A bit of a correction, though: Oppenheimer played Rudy in Jaime's introduction as a guest character in 6M$M. Brooks took over when Jamie was brought back from the dead and spun off into her own series. The flashback clips in "The Return of the Bionic Woman" show Oppenheimer as Rudy, so it's a bit jarring when Brooks plays him in the episode proper (and they initially frosted the top of Brooks's hair to make him look sort of bald-ish to ease the transition).

I think there's also an Oppenheimer-Rudy episode that has a flashback clip of Balsam-Rudy operating on Steve.


And I always preferred Richard Anderson's Oscar Goldman to Darren McGavin's Oliver Spencer.

It's interesting to compare Oscar in the Glen Larson-produced pilot movies to Oscar in the regular series. Oscar started out in the movies as the same kind of character as Spencer (who was just a renamed version of Oscar Goldman from the novel), a ruthless, cold government spook that Steve worked for reluctantly and had an adversarial relationship with. But in the series, they started writing the character to fit Anderson's personality, so Oscar turned into a teddy bear and Steve's best "pal."

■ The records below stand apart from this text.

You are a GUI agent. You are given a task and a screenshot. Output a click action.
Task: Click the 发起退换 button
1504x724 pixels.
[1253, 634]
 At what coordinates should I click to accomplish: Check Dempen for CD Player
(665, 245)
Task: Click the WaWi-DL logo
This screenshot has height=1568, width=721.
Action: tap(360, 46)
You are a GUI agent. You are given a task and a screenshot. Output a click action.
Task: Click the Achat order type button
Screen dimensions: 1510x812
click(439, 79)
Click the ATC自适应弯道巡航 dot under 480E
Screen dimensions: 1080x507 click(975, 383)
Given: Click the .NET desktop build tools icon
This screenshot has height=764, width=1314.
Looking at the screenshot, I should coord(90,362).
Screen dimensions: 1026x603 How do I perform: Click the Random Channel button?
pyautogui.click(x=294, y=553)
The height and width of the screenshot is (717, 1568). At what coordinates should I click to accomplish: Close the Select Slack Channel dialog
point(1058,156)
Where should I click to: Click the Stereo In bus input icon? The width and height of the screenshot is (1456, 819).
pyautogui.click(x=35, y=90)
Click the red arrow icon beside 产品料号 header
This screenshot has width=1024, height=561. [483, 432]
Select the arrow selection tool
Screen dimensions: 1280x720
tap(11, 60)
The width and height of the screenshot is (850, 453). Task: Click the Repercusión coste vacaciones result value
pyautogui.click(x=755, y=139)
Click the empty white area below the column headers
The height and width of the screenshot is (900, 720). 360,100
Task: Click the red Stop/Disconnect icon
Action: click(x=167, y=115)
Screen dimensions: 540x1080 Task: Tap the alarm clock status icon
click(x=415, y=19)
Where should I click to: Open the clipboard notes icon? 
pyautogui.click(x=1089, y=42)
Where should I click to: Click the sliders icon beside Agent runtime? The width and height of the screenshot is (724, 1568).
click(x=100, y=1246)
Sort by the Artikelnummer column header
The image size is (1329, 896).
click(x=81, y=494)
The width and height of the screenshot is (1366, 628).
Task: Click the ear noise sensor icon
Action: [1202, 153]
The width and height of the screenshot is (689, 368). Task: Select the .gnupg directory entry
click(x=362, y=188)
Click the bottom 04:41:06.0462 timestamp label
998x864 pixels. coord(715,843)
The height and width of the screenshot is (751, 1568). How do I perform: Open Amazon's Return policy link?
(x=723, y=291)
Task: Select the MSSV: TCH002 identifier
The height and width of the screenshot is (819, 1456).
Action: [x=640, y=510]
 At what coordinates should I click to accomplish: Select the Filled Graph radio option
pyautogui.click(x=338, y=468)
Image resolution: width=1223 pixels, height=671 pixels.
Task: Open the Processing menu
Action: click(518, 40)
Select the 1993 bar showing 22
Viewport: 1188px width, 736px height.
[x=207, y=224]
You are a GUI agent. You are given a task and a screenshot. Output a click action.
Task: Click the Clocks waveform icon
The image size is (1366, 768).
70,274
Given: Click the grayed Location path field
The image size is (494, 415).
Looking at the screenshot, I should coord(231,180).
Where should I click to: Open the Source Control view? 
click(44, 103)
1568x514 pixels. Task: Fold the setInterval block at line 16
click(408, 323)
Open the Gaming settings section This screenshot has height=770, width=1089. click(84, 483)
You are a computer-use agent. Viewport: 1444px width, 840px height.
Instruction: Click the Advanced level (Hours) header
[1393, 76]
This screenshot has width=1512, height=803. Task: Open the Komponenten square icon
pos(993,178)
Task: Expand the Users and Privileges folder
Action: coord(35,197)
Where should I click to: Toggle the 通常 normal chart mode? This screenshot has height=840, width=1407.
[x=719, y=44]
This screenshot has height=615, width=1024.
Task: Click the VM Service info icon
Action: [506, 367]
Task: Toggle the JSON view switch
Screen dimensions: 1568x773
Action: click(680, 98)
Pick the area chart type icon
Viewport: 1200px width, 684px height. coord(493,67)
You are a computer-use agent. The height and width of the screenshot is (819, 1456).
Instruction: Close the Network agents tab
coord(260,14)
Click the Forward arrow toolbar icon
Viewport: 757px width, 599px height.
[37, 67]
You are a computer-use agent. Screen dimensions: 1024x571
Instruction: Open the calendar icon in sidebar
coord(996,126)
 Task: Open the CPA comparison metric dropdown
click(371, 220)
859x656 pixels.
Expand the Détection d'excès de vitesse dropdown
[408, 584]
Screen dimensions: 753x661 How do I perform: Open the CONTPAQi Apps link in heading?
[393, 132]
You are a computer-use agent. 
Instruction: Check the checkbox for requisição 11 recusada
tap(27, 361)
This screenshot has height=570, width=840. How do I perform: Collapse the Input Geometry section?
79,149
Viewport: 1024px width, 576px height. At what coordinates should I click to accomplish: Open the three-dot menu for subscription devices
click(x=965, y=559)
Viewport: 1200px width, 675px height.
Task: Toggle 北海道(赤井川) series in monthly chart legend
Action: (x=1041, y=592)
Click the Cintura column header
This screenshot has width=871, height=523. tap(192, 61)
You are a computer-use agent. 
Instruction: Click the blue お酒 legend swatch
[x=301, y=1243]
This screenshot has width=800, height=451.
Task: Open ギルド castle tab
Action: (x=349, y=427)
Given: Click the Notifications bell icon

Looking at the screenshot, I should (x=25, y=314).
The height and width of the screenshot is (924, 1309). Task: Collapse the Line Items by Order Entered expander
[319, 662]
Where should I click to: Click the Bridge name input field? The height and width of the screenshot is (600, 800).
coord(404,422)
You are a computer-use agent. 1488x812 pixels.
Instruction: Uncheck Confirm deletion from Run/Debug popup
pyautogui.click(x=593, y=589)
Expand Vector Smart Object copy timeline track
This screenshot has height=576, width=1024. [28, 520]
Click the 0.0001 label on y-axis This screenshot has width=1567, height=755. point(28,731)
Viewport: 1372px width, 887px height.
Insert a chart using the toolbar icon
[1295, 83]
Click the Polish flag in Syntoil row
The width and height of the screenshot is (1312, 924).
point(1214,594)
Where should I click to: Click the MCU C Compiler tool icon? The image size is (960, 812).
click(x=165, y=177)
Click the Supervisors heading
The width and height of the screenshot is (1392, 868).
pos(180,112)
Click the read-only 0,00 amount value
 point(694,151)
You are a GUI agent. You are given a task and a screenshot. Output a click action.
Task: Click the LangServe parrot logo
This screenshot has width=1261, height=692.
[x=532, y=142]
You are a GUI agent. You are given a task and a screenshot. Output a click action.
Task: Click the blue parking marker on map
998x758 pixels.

And we should probably be talking about this somewhere else than a Prodigy thread...
 
Very true. I might be reading the two previous PRO novels, except that I started re-reading A Flag Full of Stars, to refresh my memory of the Tarsus IV flashback.
 
No idea when the present opus will actually become available locally (although I could always piggyback it on an Amazon order, I suppose), but I have begun Ms. Clarke's other PRO opus. Kind of simplistic and explanation-heavy, even for a children's novel (and I still occasionally break out a Bobbsey Twins book, and regularly watch Mister Rogers' Neighborhood!), but it does nail Pog's "pronoun trouble."
 
Finally started it. Apparently a lot has happened since the mid-season cliffhanger of the Protostar having been turned into a weapon to destroy Starfleet.